Я, конечно же, не призналась, что подобное уже слышала.

— Нет, но теперь я хоть понимаю, почему меня все выводят из себя, — фыркнула я. Вот он, момент, когда выясняешь, что он все-таки адекватный парень, и теперь с чистой совестью можно валить домой. Но вместо этого я продолжаю стоять, переступая с ноги на ногу. — Надеюсь, это не будет теперь твоим хобби? Я, знаешь ли, тоже люблю посмеяться… может, возьму на заметку.

— Не знаю, так масштабно о своем веселье я не думал, — он прислонился к стене школы, чувствуя себя совершенно комфортно в моем обществе — чего нельзя сказать обо мне. — На самом деле, я хочу тебе кое-что предложить.

— И что же? — спросила я, только чтобы утолить свое любопытство.
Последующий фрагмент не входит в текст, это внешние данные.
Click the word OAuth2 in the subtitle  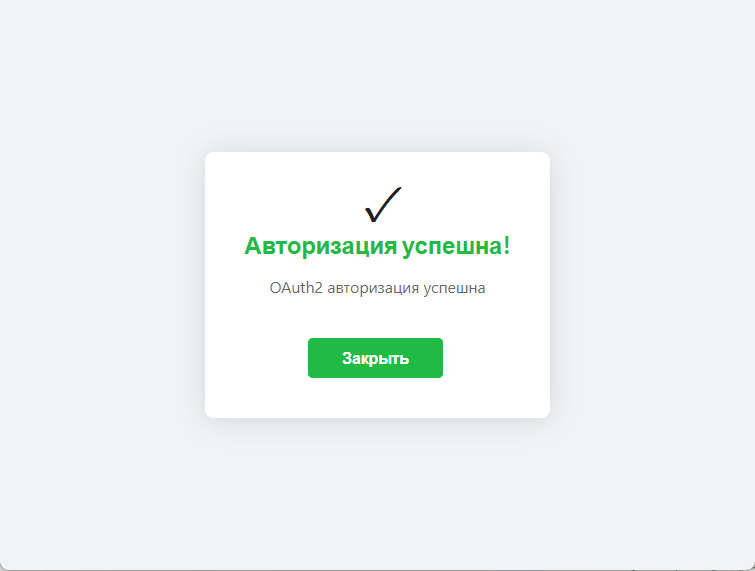click(296, 288)
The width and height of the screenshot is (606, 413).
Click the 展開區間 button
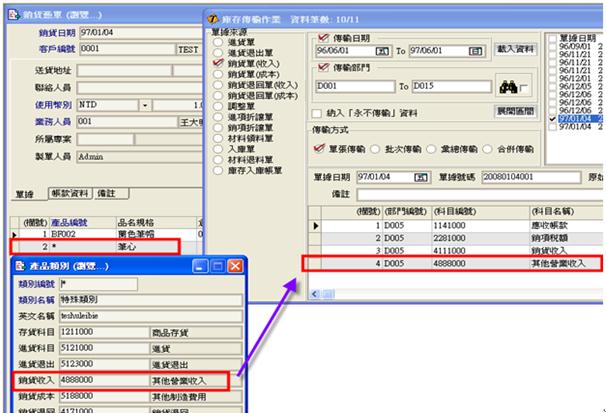pyautogui.click(x=516, y=112)
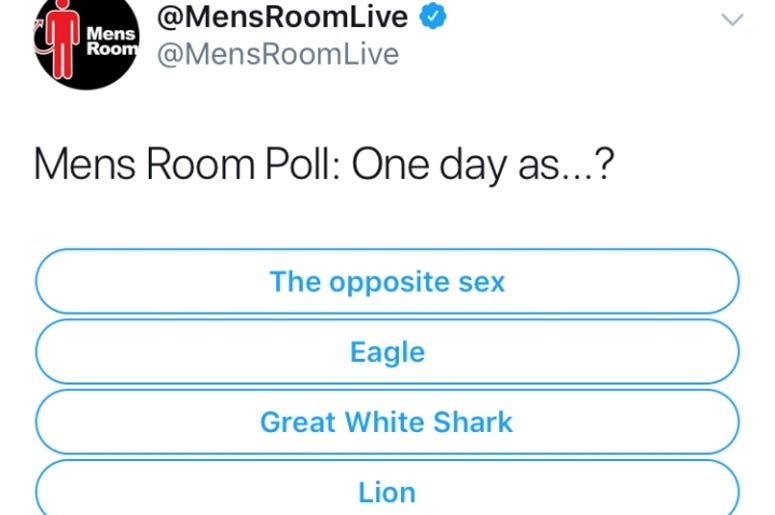775x515 pixels.
Task: Select the Lion poll option
Action: [387, 488]
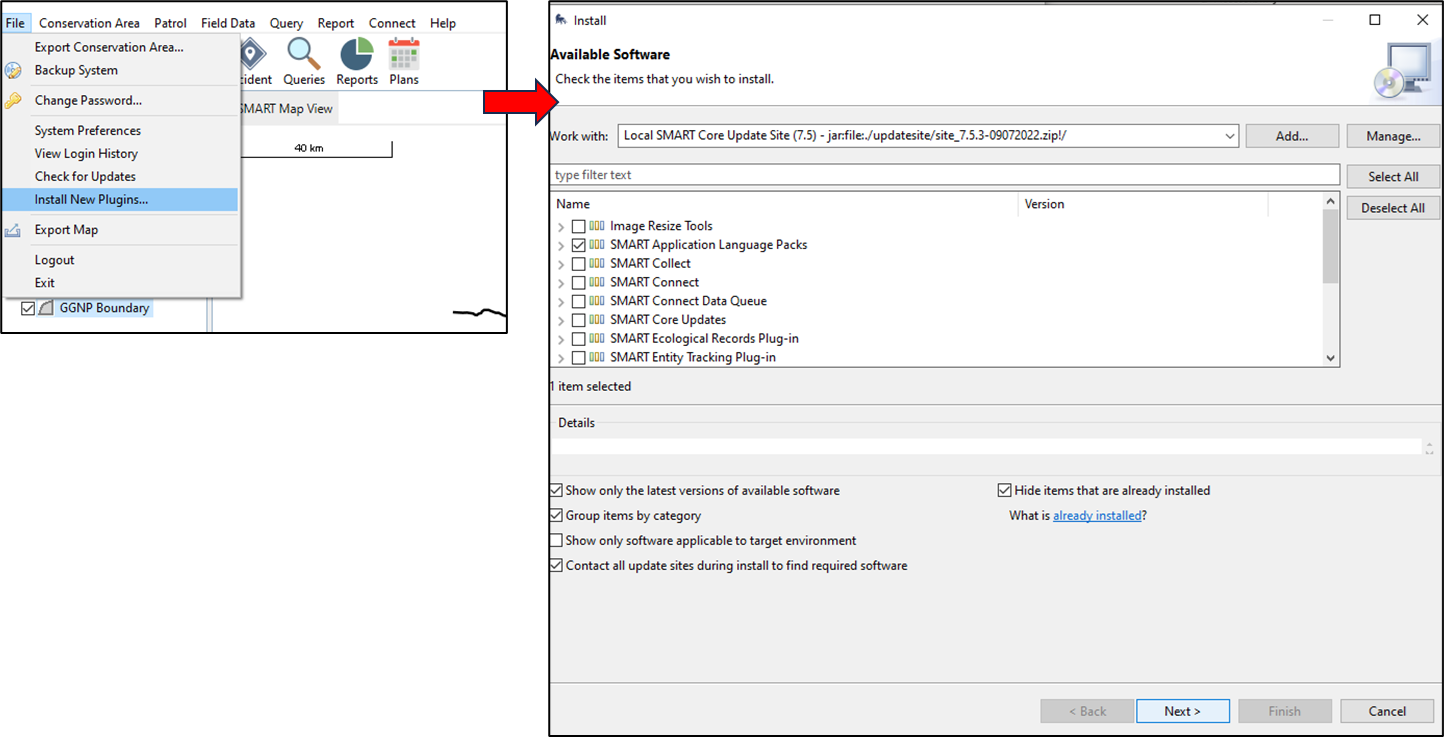This screenshot has height=737, width=1444.
Task: Click the Export Map icon
Action: click(x=13, y=230)

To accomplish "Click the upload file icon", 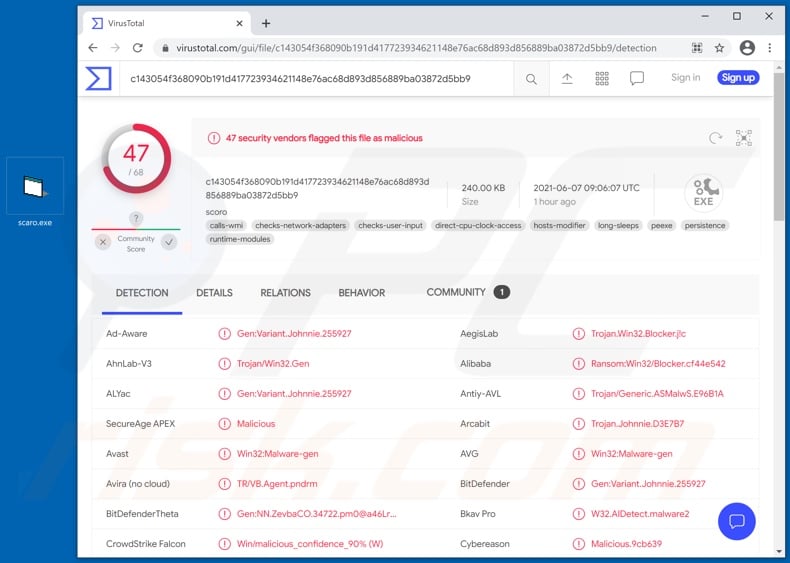I will click(x=567, y=78).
— Сегодняшний случай должен стать первым и последним, идет? Я, конечно, понимаю, что я супер крутой парень, и твоя необычная реакция на меня является лишь самозащитой, чтобы не влюбляться. Я не хочу тебя осуждать. Но было бы неплохо, если бы наши словесные перепалки не происходили на людях, ок? Если тебе захочется высказать мне все — ты можешь просто увести меня в сторону, и я спокойно и без нервов все выслушаю!

Вот те на! Как мы заговорили! Я ли к нему сегодня с утра лезла? Мог бы не смотреть на меня, мог бы сказать, что смотрел, потому что задумался. Я не заставляла его отвечать так, как он ответил. И, конечно, я взбесилась. Любое упоминание любви было категорически запрещено по отношению ко мне: я всегда была такой, немного резковатой и неадекватной, потому что с детства родилась именно такой, и уже ничто меня не исправит. Я сказала ему то, что думала, а он… гад! И теперь он говорит, что это у меня реакция такая? И ведь выдумал — самозащита какая-то!

Моему возмущению не было предела.

— Значит так, Казанова! Хочешь выслушать все, что я о тебе думаю? Так вот слушай! Ты — идиот. Можешь называть себя круглым идиотом и посвятить это выражение мне — буду благодарна. Но запомни, индюк недоделанный, у меня на тебя нет никакой реакции — и уж тем более какой-то защитной, кроме одной — я не хочу сталкиваться с тобой. Не хочу с тобой связываться и делать еще какие-то вещи, потому что ты мне не нравишься, ты мне неприятен. Поэтому, премного благодарна, что уделил мне минутку драгоценного времени, чтобы расставить все точки. Расставил? Молодец, Вася, гуляй дальше!